Hi all, I have multiple pdf templates which have different templates. When I have the read with PDF, it difficult to use regex since it all in a line
for example:
PDF1
1a. Nama Kantor : Dewi Pancar Sdn Bhd. US DOLLAR 15,574.0000
PDF2
3a. Nama Kantor : Dewi. Pancar Sdn Bhd US DOLLAR 15,574.0000
PDF3
Nama Kantor : Dewi Pancar Sdn. Bhd. US DOLLAR 15,574.0000
my current regex in the data table = (?<=1a.\s+Nama\s+Kantor\s+:\s+).+ which will read the whole line.
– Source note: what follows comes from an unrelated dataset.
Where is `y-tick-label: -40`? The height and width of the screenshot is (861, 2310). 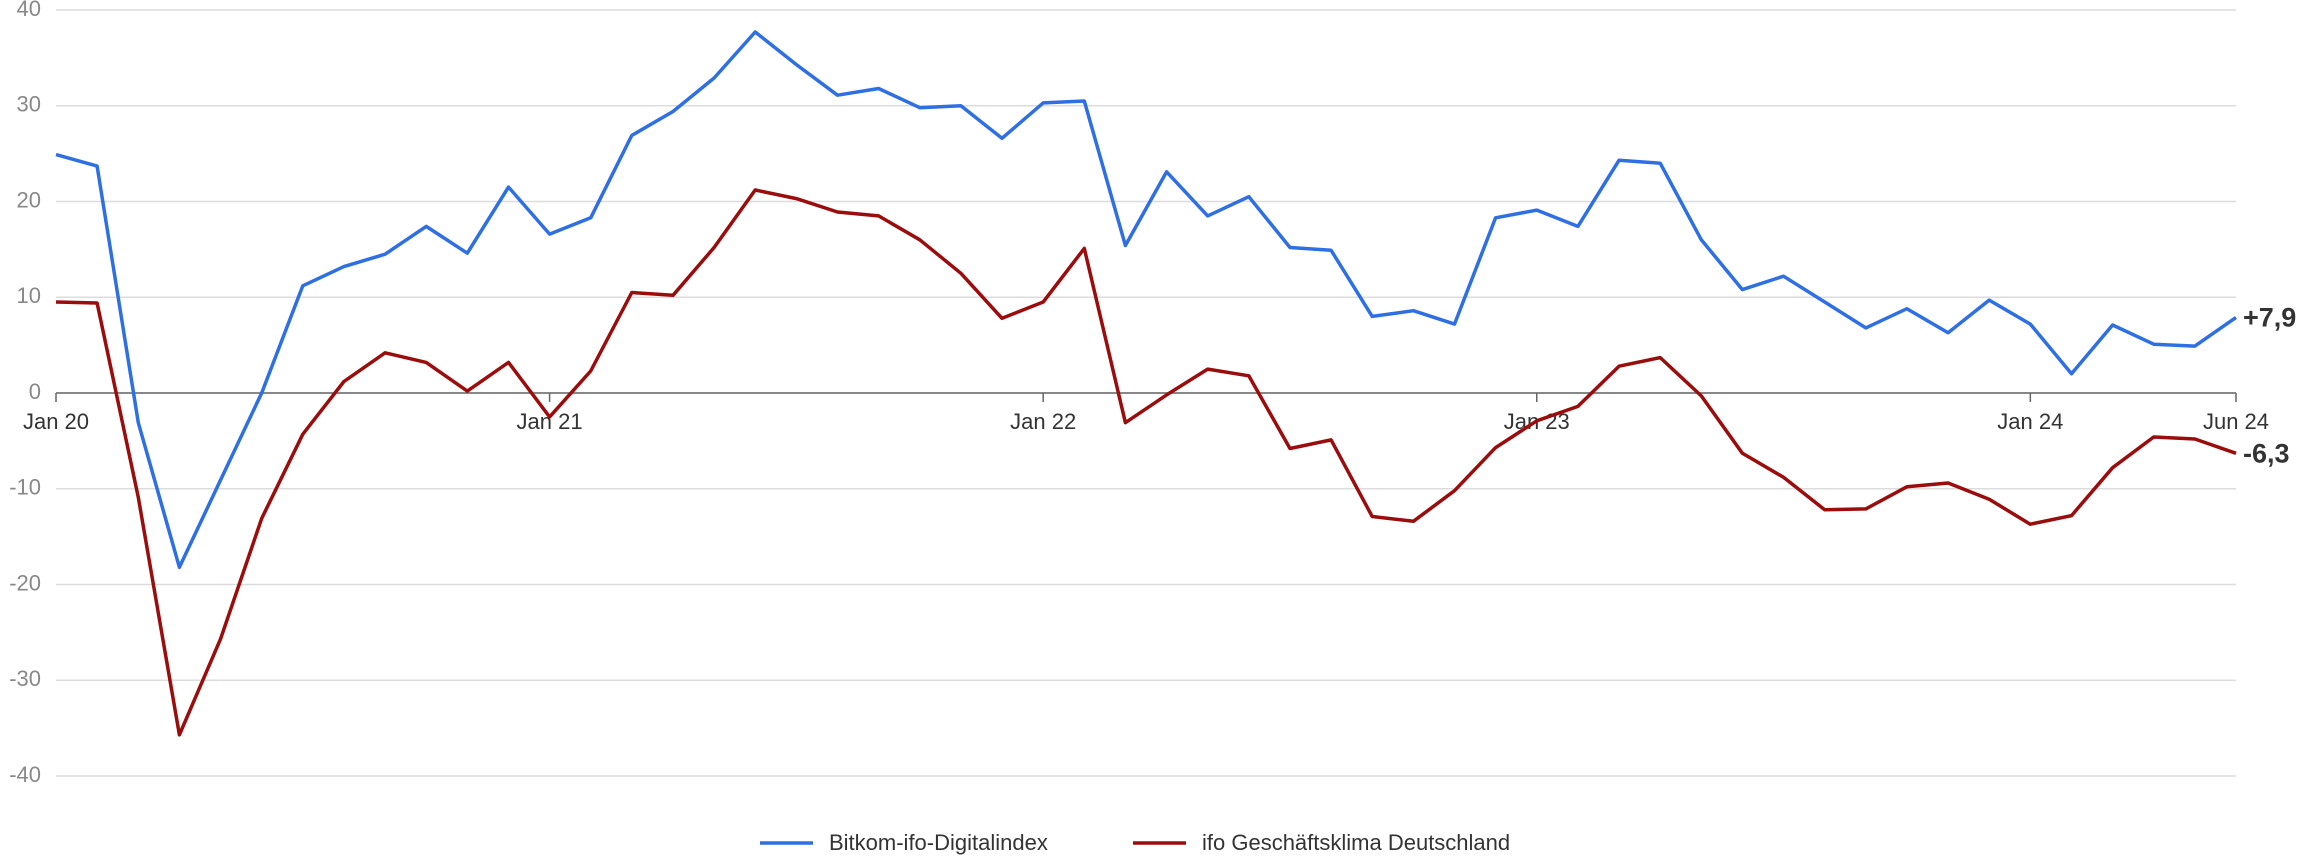
y-tick-label: -40 is located at coordinates (25, 774).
may i get help on this. Thank you
Anil_G
(Anil Gorthi)
December 17, 2024, 4:40am
2
@Binti_Sulaiman_Nurulain_A
May I know if you need each value to be separated into different firlds
If yes…as always last is number extract the number first …regex - [\d,]+\.\d+
Then it looks like the country names comes so split with dpace and get only the last word str.Trim.split(" "c).Last
Then whole of remaining part looks like the name …so can get that
Cheers
Yes sir, i only need the information of “Dewi… Bhd” only and excluded the US DOLLAR 15,574.0000
if its in data table what should i put my value
Anil_G
(Anil Gorthi)
December 17, 2024, 6:13am
4
@Binti_Sulaiman_Nurulain_A
Try this
(?<=Nama\s+Kantor\s+\:).*(?=\s+\w+\s+\w+\s+[\d,]+\.\d*)
Cheers
@Binti_Sulaiman_Nurulain_A
you can use below regex
(?<=Nama\sKantor\s:\s)(.*)(?=\s+US)
before using this as direct values use one assign activity and store output of this regex then you can that variable in datatable
1 Like
Thanks sir, its worked
may i know if the information we need is repeated in the PDF what should i do for the regex? same condition as above as well.
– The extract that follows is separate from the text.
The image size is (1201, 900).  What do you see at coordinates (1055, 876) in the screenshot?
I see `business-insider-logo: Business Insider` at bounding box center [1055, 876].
For example, i need to extract the information of all below, but the nama is the same and multiple.
PDF1
Vendor
1a. Nama : Dewi Pancar Sdn Bhd US DOLLAR 15,574.0000
Entity
2a. Nama : Seri Dinamik Sdn Bhd
PDF2
Vendor
1a. Nama : Dewi Pancar Sdn Bhd. US DOLLAR 15,574.0000
Entity
2a. Nama : Seri. Dinamik Sdn. Bhd.
Thank you sir
Anil_G
(Anil Gorthi)
December 18, 2024, 3:35am
7
@Binti_Sulaiman_Nurulain_A
For each type you need to use a separate regex…here you dont have a following number and dollar so use only nama as anchor and get the value
Cheers
yes sir, but some of the pdfs there is some included, some are not. meaning the number is there, if there is more information.
I afraid if i put the nama only, it will read wrongly. so i was thinking to include in the number as well.
Do you have any advice on this.
Thank you
Anil_G
(Anil Gorthi)
December 18, 2024, 3:51am
9
@Binti_Sulaiman_Nurulain_A
Then first extract full line with using only nama as in the regex…
Then verify if there is us dollar and number…if yea then remove them if no …leave it as is.
For the above one regex might not suite so a little logic of extracting whole and then checking for extra values is needed
Cheers
system
(system)
Closed
December 21, 2024, 3:52am
10
This topic was automatically closed 3 days after the last reply. New replies are no longer allowed.